Integrating Other GitHub Applications with IAMbic's GitHub Integration

IAMbic's GitHub Integration is designed to approve and apply pull requests in a secure and controlled manner. Typically, pull requests are applied only when they have been approved and an iambic apply command is issued. Without an appropriate approval, the request will not be applied, even if an iambic apply command is issued. This approval process is configured by the GitHub administrator and requires changes to be made only via pull requests.

When a different GitHub Application creates a pull request against your IAMbic templates repository, this process might not succeed. That's because no human operator has submitted a pull request review with approval using the GitHub interface. The challenge here is that GitHub pull requests prevent the author of the pull request from approving their own requests. This makes perfect sense for human operators, but poses a challenge for GitHub apps.

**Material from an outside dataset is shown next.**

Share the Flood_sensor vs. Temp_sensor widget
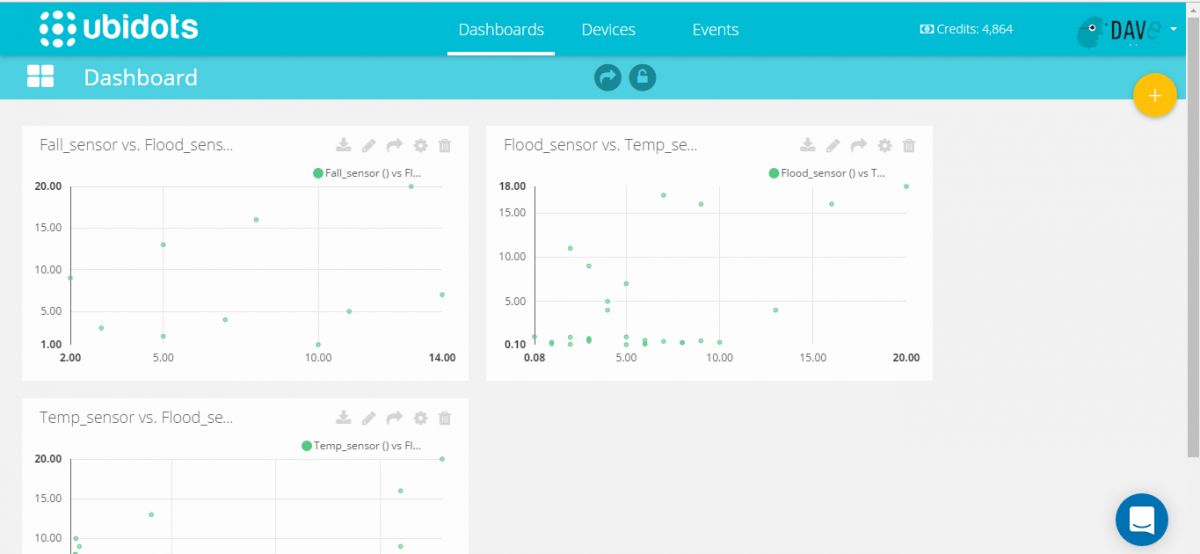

To overcome this, the IAMbic GitHub Integration supports the iambic approve comment if the comment's author (user or Github app) is authorized to approve pull requests. The instructions below provide guidance on authorizing a GitHub App to approve pull requests.

Authorizing a Comment Author to Approve Pull Requests

To authorize a GitHub App to approve pull requests, add the following to your IAMbic configuration file:

github:
  allowed_bot_approvers:
  - login: YOUR_GITHUB_LOGIN
    es256_pub_key: "YOUR_ES256_PUBLIC_KEY_IN_PEM_FORMAT"

In this configuration:

  • YOUR_GITHUB_LOGIN is typically the name of the GitHub App integration, suffixed with [bot].

  • YOUR_ES256_PUBLIC_KEY_IN_PEM_FORMAT is the public key provided by the GitHub App developer.

Generating an ECDSA Public and Private Key

If you are a GitHub App developer, you need to generate a new ECDSA private key. Here's how to do it:

First, set up your environment:

python3 -m venv env
. env/bin/activate
pip install cryptography

Next, use the following Python script to generate your keys:

from cryptography.hazmat.primitives import serialization
from cryptography.hazmat.primitives.asymmetric import ec
private_key = ec.generate_private_key(ec.SECP256R1())
public_key = private_key.public_key()
public_pem = public_key.public_bytes(
    encoding=serialization.Encoding.PEM,
    format=serialization.PublicFormat.SubjectPublicKeyInfo,
)
es256_pub_key = public_pem.decode("utf-8")
print(es256_pub_key)

private_pem = private_key.private_bytes(
    encoding=serialization.Encoding.PEM,
    format=serialization.PrivateFormat.PKCS8,
    encryption_algorithm=serialization.NoEncryption(),
)
es256_private_key = private_pem.decode("utf-8")
print(es256_private_key)

Please handle your private key with extreme care. It is a sensitive piece of information and should be guarded diligently.